2012 yılında bir hafta boyunca araştırmacılar, yaklaşık 700 bin kullanıcının haber kaynağında pozitif veya negatif güncellemelerin sayılarını azaltarak iki paralel bir deney düzenledi. Deneyin sonucunda ise kullanıcıların, kendi haber kaynaklarında gördükleri olumlu veya olumsuz haberlere paralel olarak daha mutlu ya da daha mutsuz haberler paylaşma eğiliminde oldukları ortaya çıktı.
Yapılan çalışmalar ise araştırmacıların “duygusal bulaşıcılık” adını verdiği bu durumun ağlar aracılığıyla transfer edilebilir olduğunu gösteriyor. Cornell ve California üniversitesindeki araştırmacıların da bulunduğu bu makalenin yazarları, Facebook’ta başkaları tarafından ifade edilen duyguların, kendi duygularımızı da etkilediğini ve bu sonuçların doğrudan etkileşim ya da sözsüz ipuçları olmadan bu etkinin yaratılabileceğinin ilk kanıtı olduğunu söylüyor.

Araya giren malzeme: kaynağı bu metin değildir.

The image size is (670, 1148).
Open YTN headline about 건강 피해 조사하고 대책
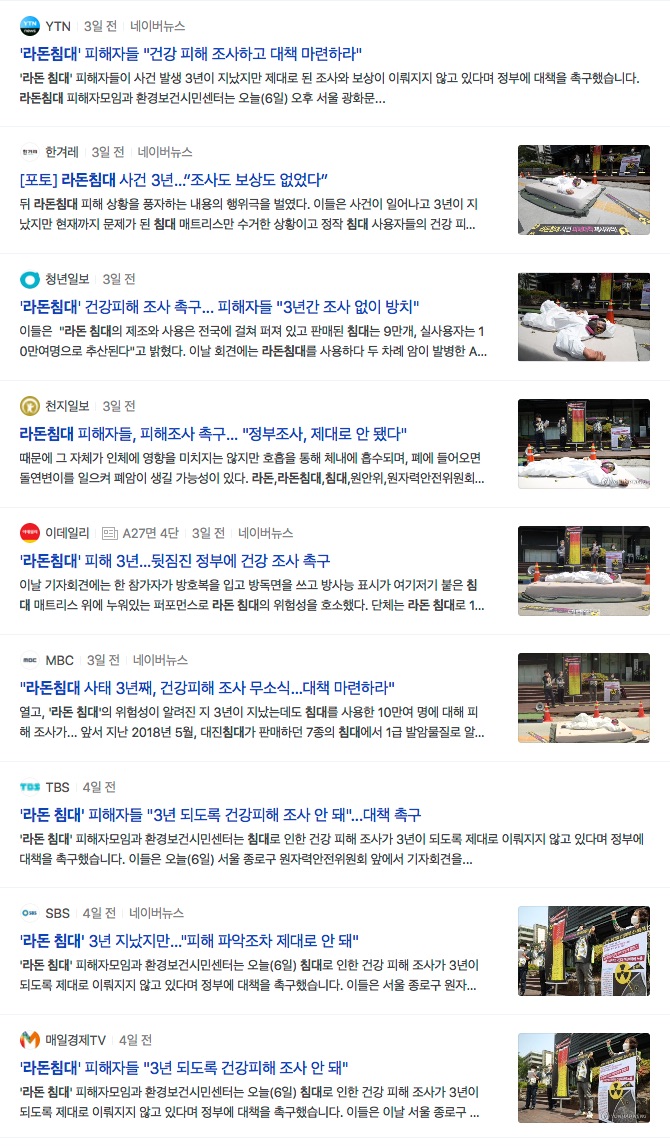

“Veri kullanım politikasına uyuyor”
Yapılan deney her ne kadar kötüye kullanma olarak görülüp birçok eleştiri alsa da araştırmacılar, deneyin Facebook’un Veri Kullanım Politikası ile tutarlı olduğunu savunuyorlar. Çünkü Facebook kullanıcıları deneyden haberdar olmasa da Facebook’un hizmet kullanım şartlarına göre, (kayıt sırasında her kullanıcı kabul ediyor) kullanıcıların bilgileri sorun giderme, veri analizi, test, araştırma ve hizmet geliştirme de dahil olmak üzere birçok çalışmada kullanılabiliyor.
Ayrıca makalede, araştırmacıların gerçek mesajların içeriğini görmedikleri belirtiliyor. Bunun yerine pozitif ve negatif sözcükleri sayan bir program kullanıldığını söylüyorlar. Girilen iletiler, 4 milyonu (yüzde 3.6) pozitif ve 1.8 (yüzde 1.6) milyonu negatif olmak üzere toplamda 122 milyon kelime içeriyor.

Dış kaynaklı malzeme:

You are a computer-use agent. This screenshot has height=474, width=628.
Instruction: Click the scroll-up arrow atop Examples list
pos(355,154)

“İnsanları önemsediğimiz için yaptık”
Facebook’un veri bilim adamı ve çalışmanın yazarlarından Adam Kramer ise haber kaynağında yapılan bu tartışmalı psikolojik deneye cevap olarak şunları söyledi:
“Bu araştırmayı yapmamızın nedeni Facebook’un insanlar üzerindeki duygusal etkilerini ve ürünümüzü kullanan insanları önemsiyor olmamızdır. Arkadaşlarının yazdıkları olumlu mesajların insanlarda olumsuz etki yarattığı ya da onları dışlanmış hissettirdiği hakkındaki genel endişelerin üzerine bir araştırma yapmanın önemli olduğunu düşündük. Aynı zamanda bu olumsuzluk nedeniyle insanların Facebook’u ziyaret etmekten kaçınacakları konusunda endişe duyduk.”
Amaçlarının kimseyi üzmek olmadığını belirten Kramer “Bazı insanların bu konudaki endişelerini anlıyorum ve bu araştırmanın yarattığı kaygılardan dolayı ben ve çalışma arkadaşlarım oldukça üzüntü duyuyoruz. Geriye dönüp bakıldığında, makalenin araştırma yararları tüm bu endişeleri haklı çıkarmamış olabilir” diye konuştu.